Multiple-choice exams generally focus on facts and little details, so your studying should be adjusted accordingly to reflect this. My favorite way to study for multiple-choice is to use flashcards. Space out your study time into short, regular review sessions so your brain has time to absorb all the new information. Make up your own practice tests (it’s relatively easy to predict multiple-choice questions), find some online, or have a friend quiz you. Acronyms, mnemonics, and making creative associations (i.e. putting vocab words into funny sentences) can also help you memorize faster.

Make sure to pay special attention to these things when studying for a multiple-choice test:

  • important people
  • significant events and their dates
  • vocabulary and definitions
  • theories
  • formulas


Formulate an answer before looking at the choices. This will prevent you from being thrown off by deceptively worded answers.

Read all the choices before answering. Oftentimes, all the answer choices are technically correct, but you’ll have to compare them together to determine which one best answers the question. You might also miss out on an “All of the Above” option if you latch onto the first answer without looking at the others.

Identify the differences between answer choices. Many choices look similar except for a few subtle differences. Watch out for absolutes such as “always” and “never”, similar words such as “hypotension” and “hypertension”, and opposites such as + and -.

Check to make sure you’ve answered the right question. Especially for math questions, test-makers will try to trick you by asking for the value of, say, 2x, as opposed to x. Always double-check to see if your answer actually answers the question. If it’s a fill-in-the-blank question, read the question and the answer together to ensure it makes sense.


Use the test to take the test. Sometimes you can get hints from information contained in other questions.

Watch out for grammar. Look for pronoun-antecedent and subject-verb agreement issues. Sometimes careless teachers only read back over the correct answer without also checking incorrect answers. You might be able to eliminate a few choices if they don’t make sense in the context of the question. Disclaimer: this will only work for in-class assessments, not standardized tests. I also don’t recommend this strategy unless you’ve got a very solid grasp on grammar already– don’t go looking up what an antecedent is for the sole purpose of “tricking” a test.

Choose B or C when in doubt. Again, this will not work on standardized tests, where all the answers are distributed randomly, but studies have shown that teachers tend to make the correct answer B or C more often than A or D.


Watch your time. Look up at the clock every so often to make sure you’re on target to finish in time. Give yourself the last 5-10 minutes to check your work.

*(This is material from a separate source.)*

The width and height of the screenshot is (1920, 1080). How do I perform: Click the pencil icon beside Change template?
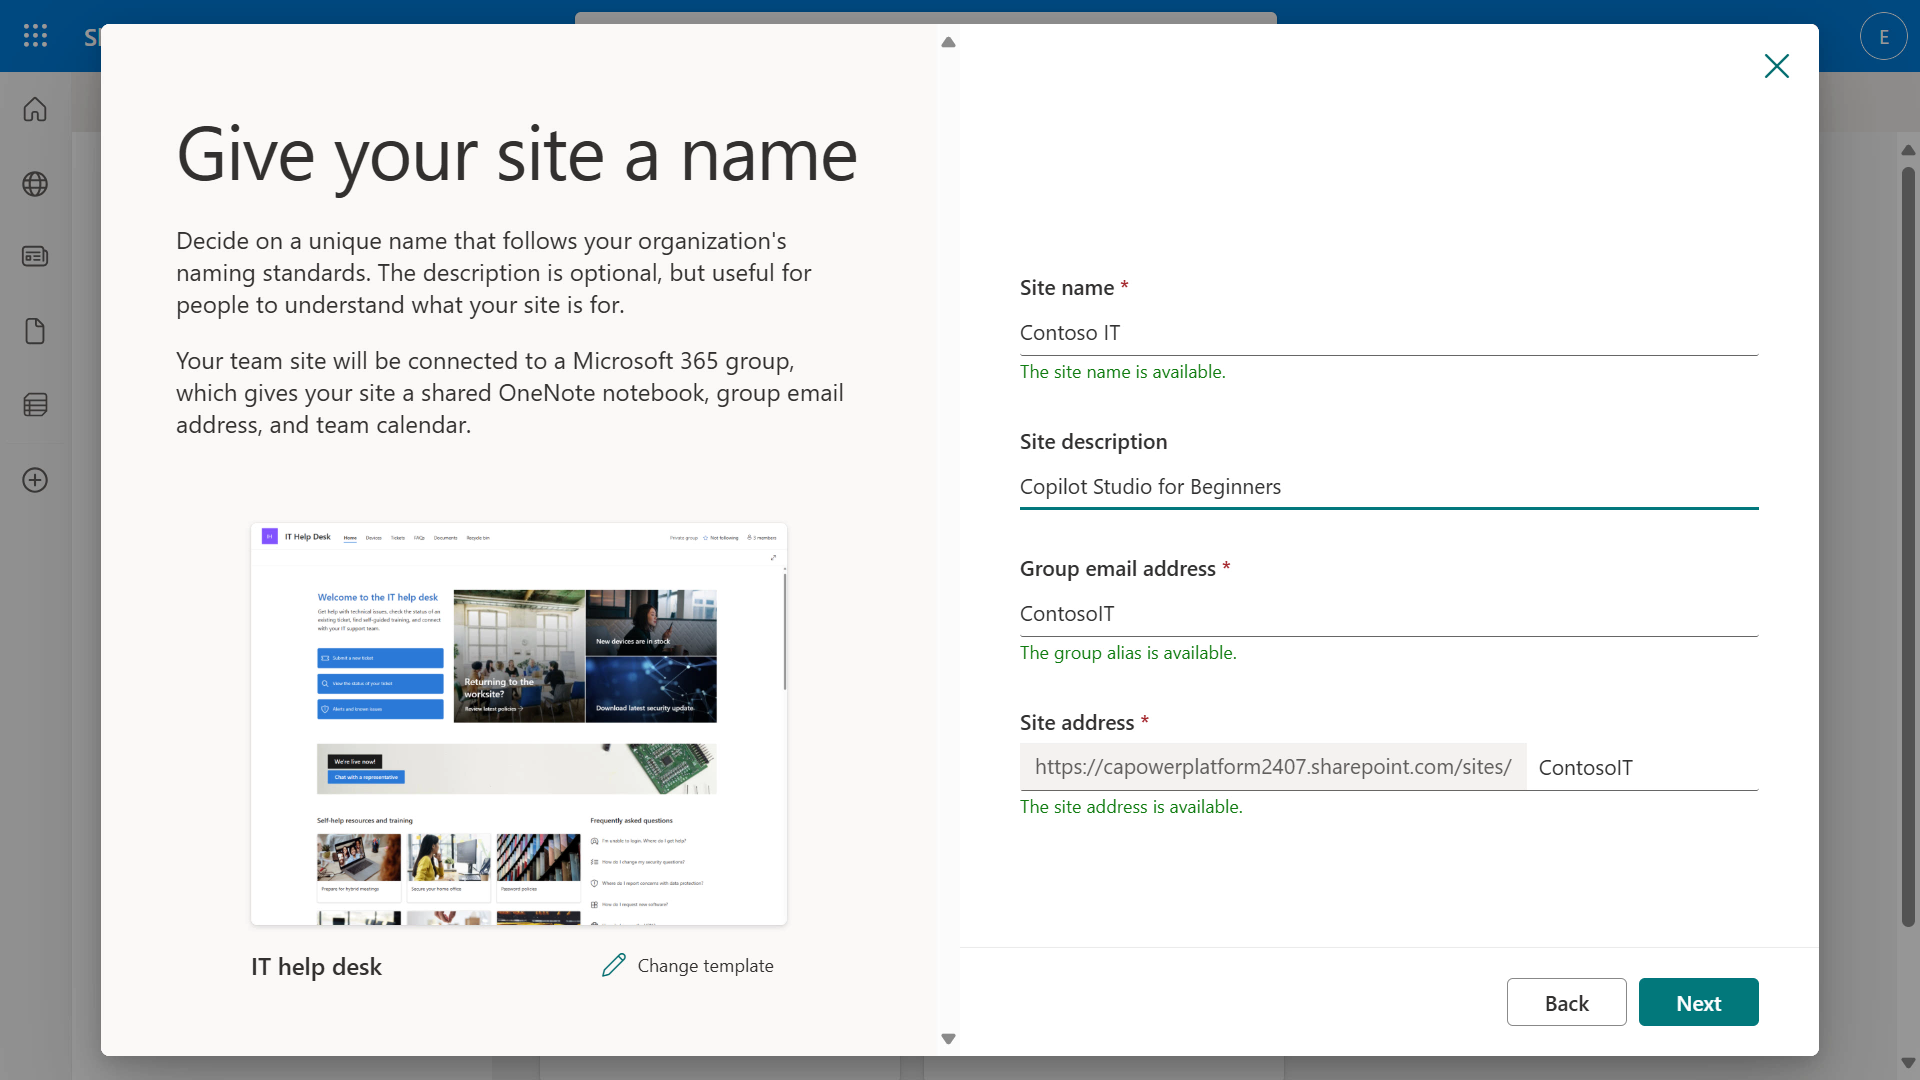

Skip it and move on. Usually all questions on multiple-choice tests have the same point value, so don’t dwell on one question for too long, or you won’t have enough time to get to the rest. If you read a question twice and still have no clue how to go about getting the answer, leave it blank for now. You might be able to come back to it at the end.

But don’t skip around too much. Try to complete the test mostly in order so you don’t waste time shuffling paper and turning pages.

Mark questions as you go. If you skip something, need to double-check an answer, or want to come back to that question for any reason, make a mark on your paper (a star or question mark works nicely) so you can easily find that question later.